06 Novembre, 2016, 12:10 | Autore: Fausta Monteleone
  • Un fermo immagine del video della Polizia

"Ho appreso anche io dalla stampa la notizia che ci sono diversi dipendenti indagati del Comune, mi dispiace molto non intendo commentare ancora perché ci sono indagini in corso", ha detto il sindaco di Furci Siculo Sebastiano Foti commentando l'indagine sull'assenteismo nel Comune. La condotta dei dipendenti comunali è stata comprovata da pedinamenti e appostamenti effettuati dai poliziotti del commissariato di Taormina.

Le indagini, coordinate dal Sostituto Procuratore Roberto Conte si sono concentrate nei mesi di giugno e luglio del 2015 ed hanno permesso di appurare come i "furbetti" avessero ormai perso l'abitudine di strisciare il badge, certificando l'entrata in ufficio, senza poi però mettervi piede.

Le misure cautelari sono state emesse dal Gip del Tribunale di Messina, su richiesta della locale Procura. I reati contestati vanno dalla truffa in danno di ente pubblico alla falsa attestazione mediante modalità fraudolente come la timbratura del badge in orari non conformi. Ai pedinamenti si sono aggiunti i filmati e le analisi dei registri interni alla struttura municipale relativi a personale con incarichi e posizione differenti nell'organigramma. Altri facevano timbrare il cartellino a colleghi che passavano più tesserini.
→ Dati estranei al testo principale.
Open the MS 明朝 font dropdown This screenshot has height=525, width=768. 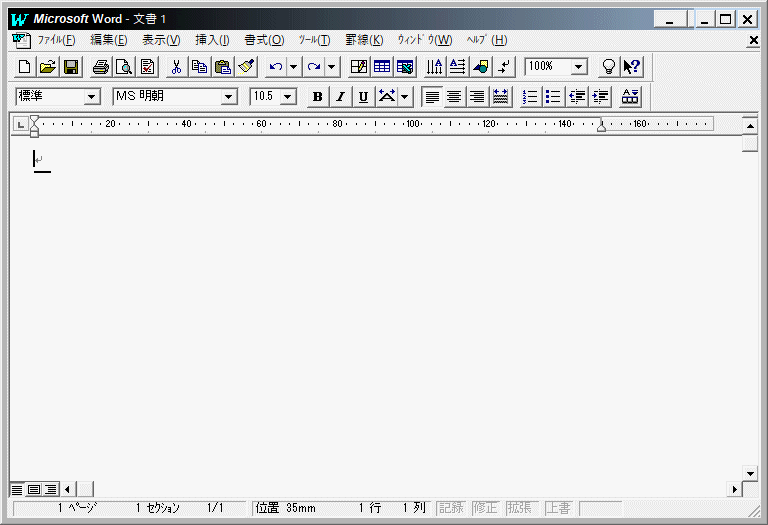pyautogui.click(x=229, y=96)
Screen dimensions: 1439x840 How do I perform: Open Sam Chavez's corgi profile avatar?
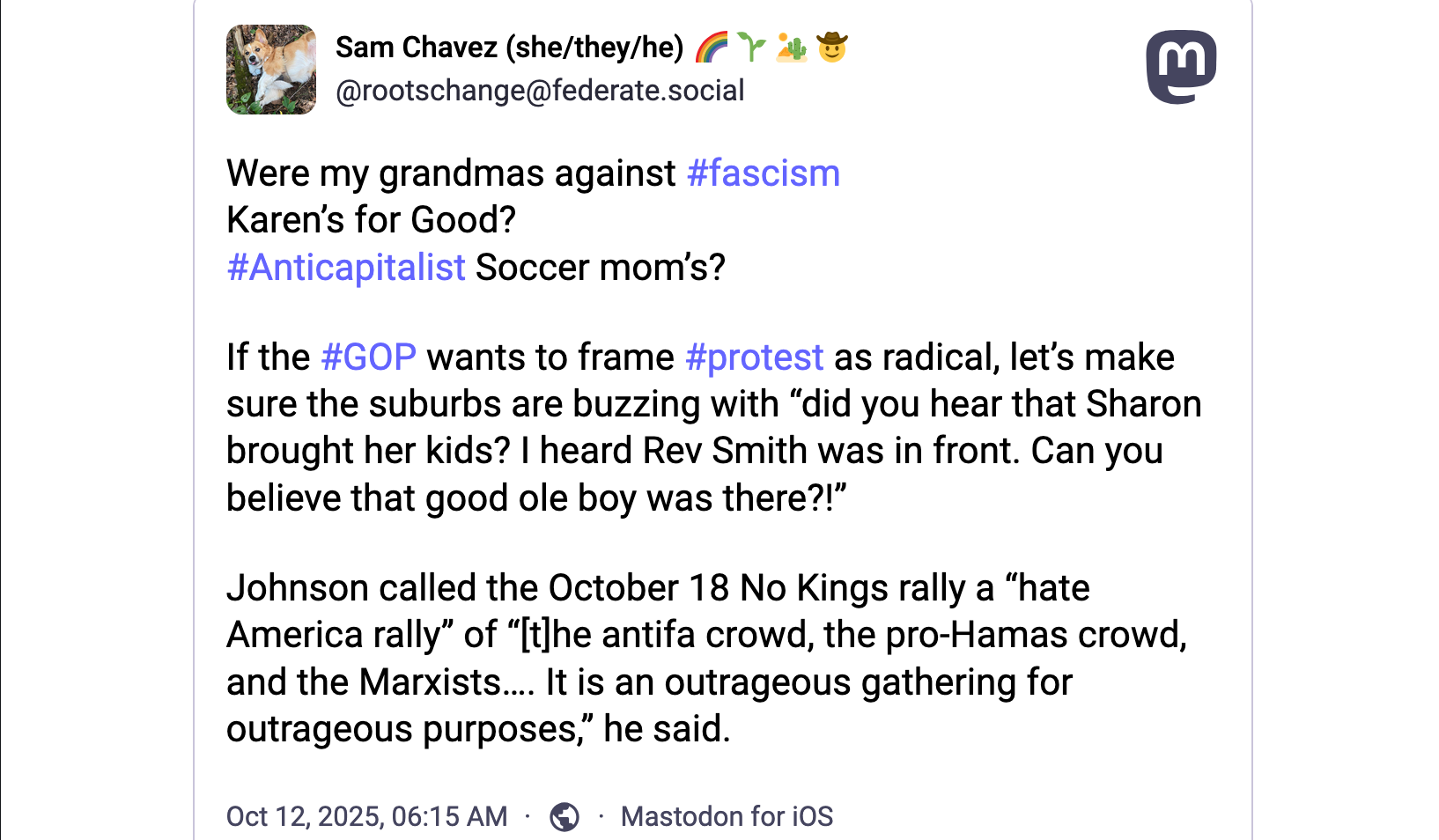tap(271, 70)
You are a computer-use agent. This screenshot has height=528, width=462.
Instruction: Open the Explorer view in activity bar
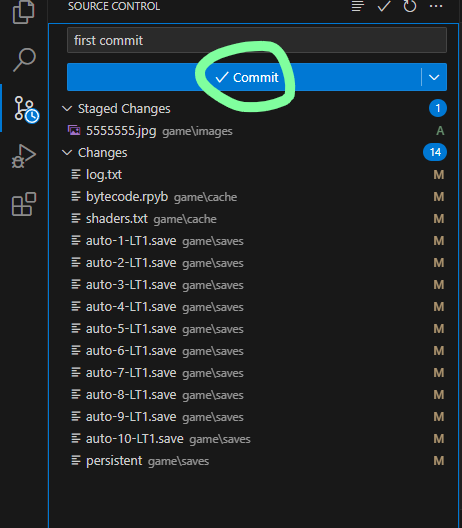pyautogui.click(x=24, y=11)
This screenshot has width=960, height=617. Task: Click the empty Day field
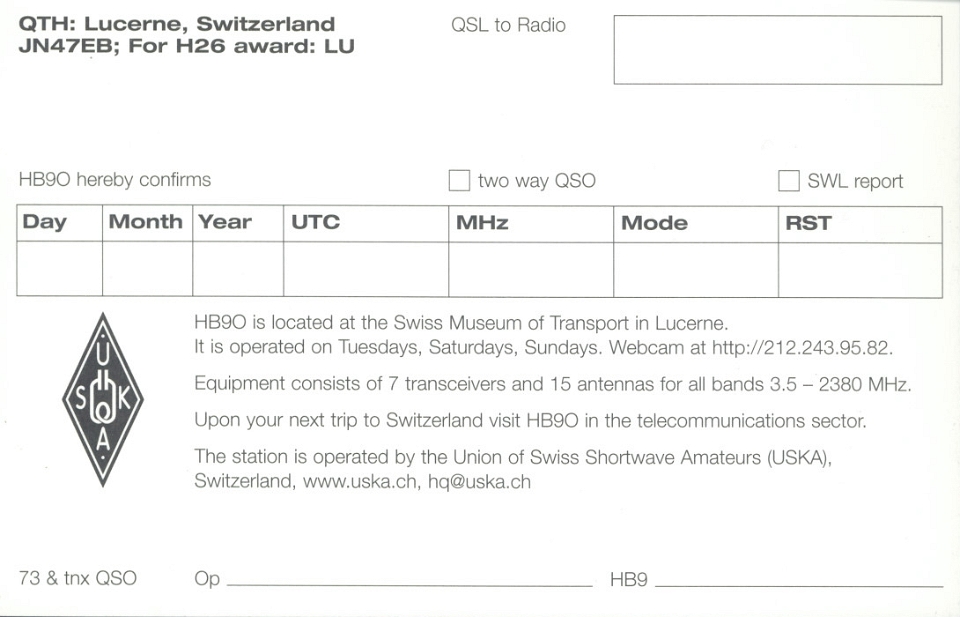click(x=59, y=269)
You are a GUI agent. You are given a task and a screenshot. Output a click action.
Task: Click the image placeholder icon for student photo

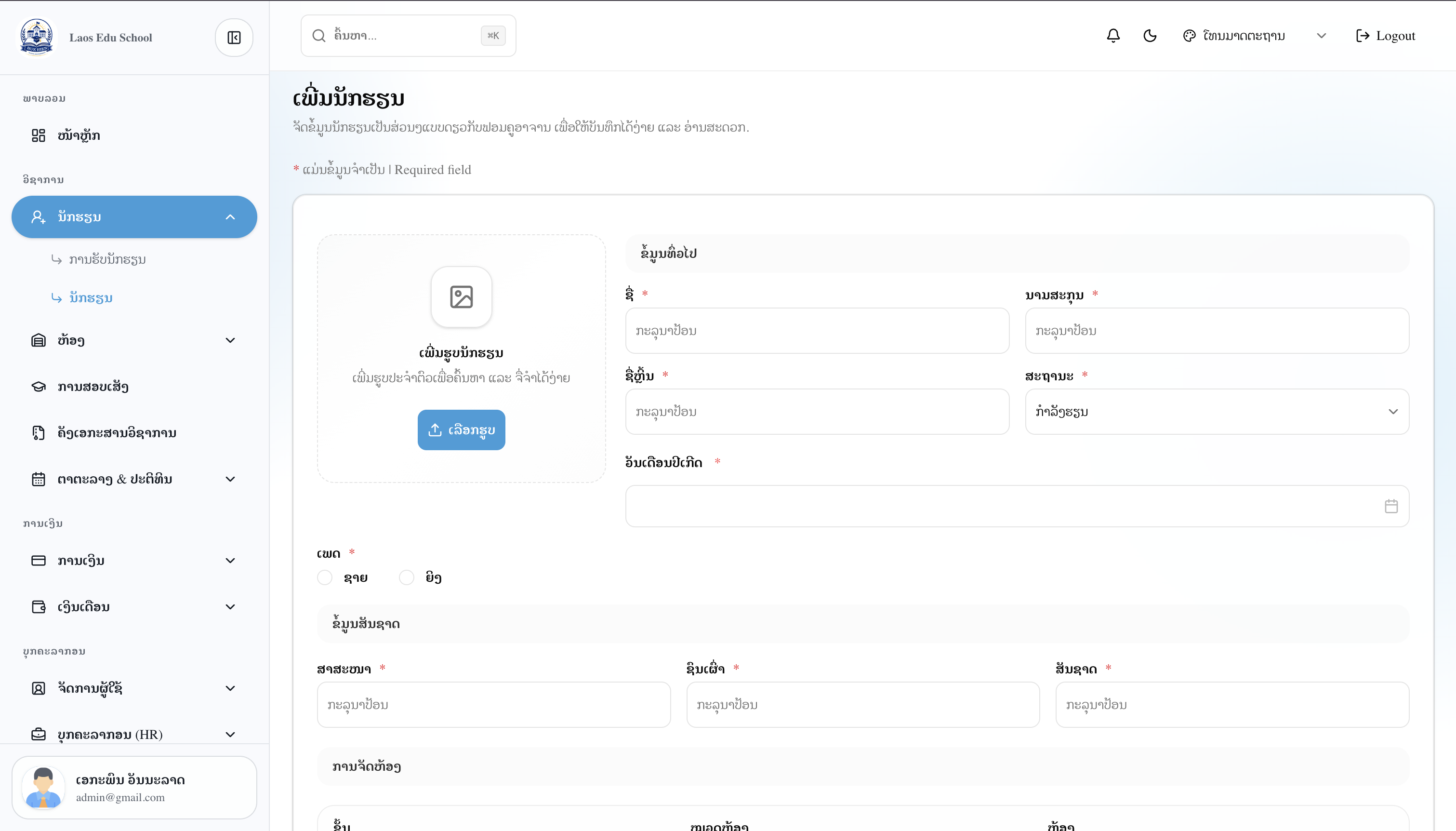462,297
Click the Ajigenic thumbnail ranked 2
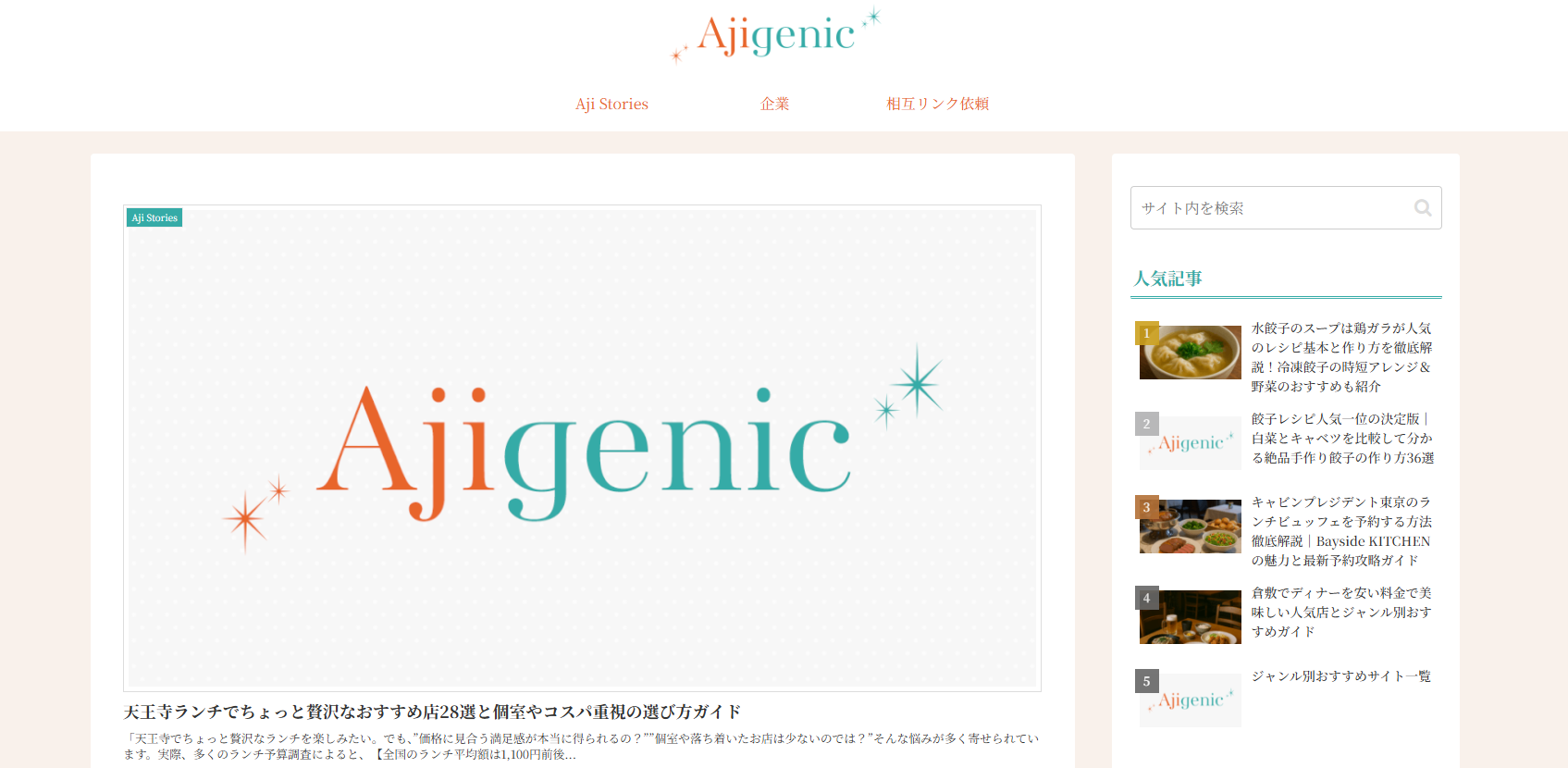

Alcuni filmati hanno ripreso i dipendenti che si presentavano con le buste della spesa appena fatta. Addirittura uno dei dipendenti, in un periodo di osservazione di 26 giorni lavorativi, si sarebbe assentato arbitrariamente dal luogo di lavoro per complessivi 25 giorni. Le ore di assenza contestate ai singoli dipendenti arriverebbero ad essere contabilizzate, in alcuni casi, anche fino a più di 150. Altri impiegati hanno accumulato oltre 20 ore solo per la pausa caffè prevista solo per pochi minuti. "Quando avremo la vicenda più chiara, l'Amministrazione deciderà i provvedimenti da adottare".